* **解くべき問題**
1. マスクと免疫に関する文章によると、1918年から1920年にかけてスペイン風邪で犠牲になったのは何人以上ですか？
2. マスクと免疫に関する文章のうち、「最新の研究において日本人の新」から始まり「進んでいたことを意味します。」まで続く部分をそのまま書き写してください。

* **ページ抜粋**
##############################
菌やウイルスとの自然な接触は免疫力を高めていた
近年の研究によって、森林の中を散歩したり、子供時代にペットを飼うことが、個人の免疫力を向上させることが知られるようになってきました。
自然環境や動物などに接することは、様々な菌やウイルスを体になじませ潜在的な免疫力を向上させるからです。
中途半端な無菌環境で育つくらいなら、多くの自然に接して育ったほうが健康にいいというのは、皮肉なことかもしれません。
ですが、新型コロナウイルスによって常にマスク状態を強いられるようになってきた現代人にとっては、この事実は単なる皮肉程度では済まされません。
マスクの着用や社会的距離をはじめとする非医薬的な防護習慣は、中途半端な無菌環境とみなすことができるからです。
マスクは新型コロナウイルスやインフルエンザウイルスの感染防御に役立つことは事実です。
しかし私たちの身の回りには無数の菌やウイルスが存在しており、長期間に及ぶマスクの着用習慣は、これら雑多な菌やウイルスに接する機会も同時に奪います。
これはすなわち、私たちの免疫能力から、本来ならば得られるはずであった日常生活での経験値が失われることを意味します。
同じような「弊害」は、1918年~1920年にかけて1億人以上が犠牲(当時の総人口は18億人)になったスペイン風邪の後にもみられました。
スペイン風邪を恐れて多くの人々がマスクをはじめとした防護手段をとった結果、ヒトに備わった潜在的な免疫力が低下し、スペイン風邪終息後に、他の感染症(はしかなど)の壊滅的な増加を引き起こす結果になったのです。
コロナ禍の時代、マスクは命を守る大切なアイテムです。しかし恒常的なマスクの着用という非自然な状態は、副作用が伴うようです。
この事実は、コロナ禍が起きる前から一部で流行っていたファッション目的の「マスク男子」や「マスク女子」などのブームにも危険が潜んでいる可能性があります。
最新の研究において日本人の新型コロナウイルスに対する免疫反応を分析した結果、「多くの日本人の新型コロナウイルスに対する免疫反応は、2回目の感染に対する反応」であることが示されています。
これは、現在のコロナ禍が起きる遥か以前から、毒性の弱いコロナウイルスが断続的に日本にもたらされており、日本人は今回の新型コロナウイルスに対しても、免疫の経験値の蓄積が進んでいたことを意味します。
このことは、発生源である中国において感染がいち早く収束した一方で、遠いアメリカやヨーロッパでは被害が拡大しているという事実と無関係ではないかもしれません。
もしマスクを恒常的につけていた場合、このような特殊な免疫反応と被害の軽減は期待できなかった可能性もあるのです。
##############################
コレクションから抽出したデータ
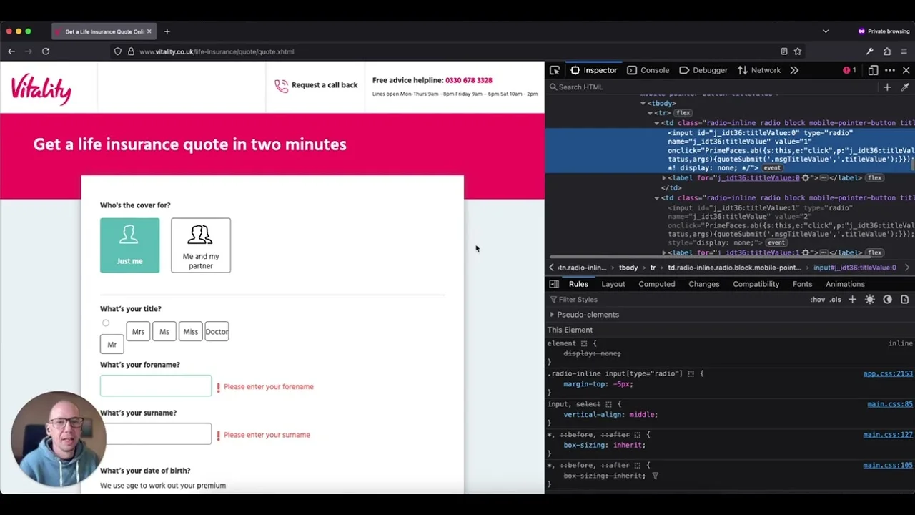
Task: Bookmark this page with star icon
Action: click(798, 52)
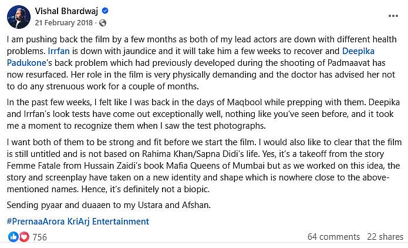Click the globe public privacy icon
This screenshot has width=408, height=248.
tap(103, 23)
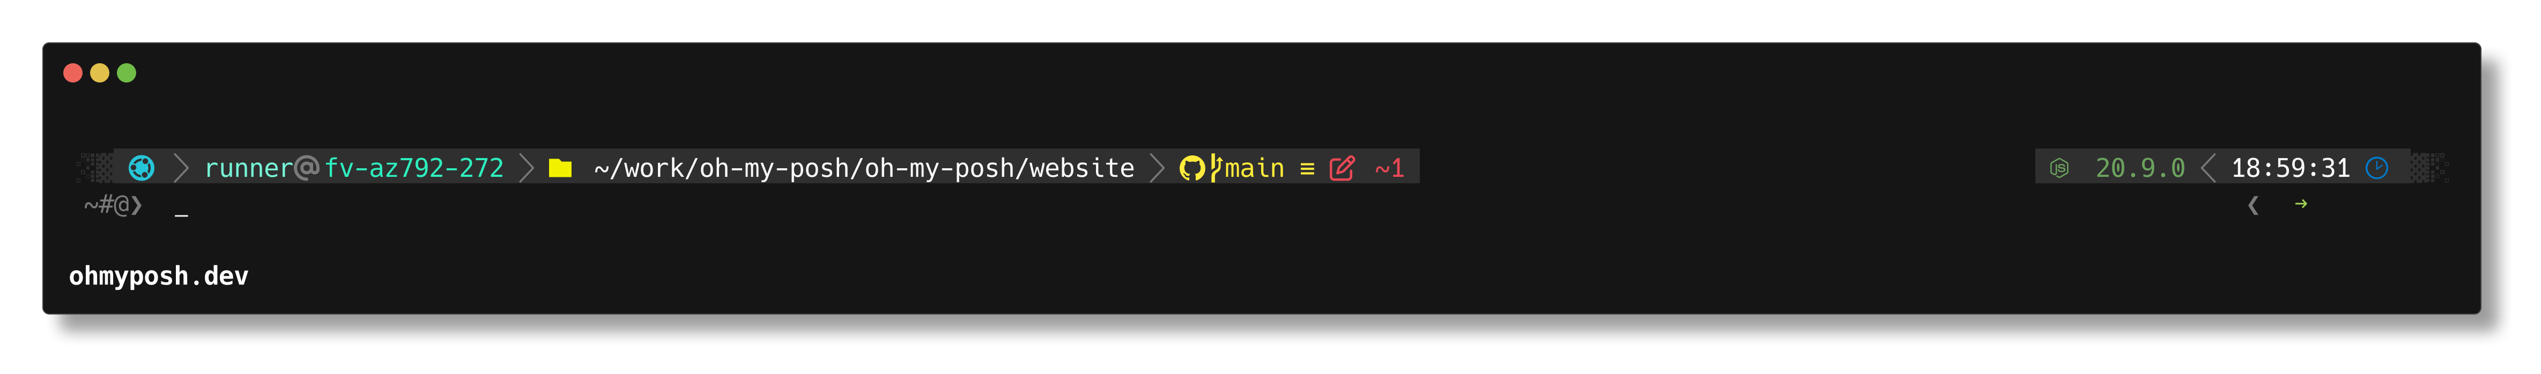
##############################
* **演習の解答**
1. 1億人以上です。

2.
最新の研究において日本人の新型コロナウイルスに対する免疫反応を分析した結果、「多くの日本人の新型コロナウイルスに対する免疫反応は、2回目の感染に対する反応」であることが示されています。
これは、現在のコロナ禍が起きる遥か以前から、毒性の弱いコロナウイルスが断続的に日本にもたらされており、日本人は今回の新型コロナウイルスに対しても、免疫の経験値の蓄積が進んでいたことを意味します。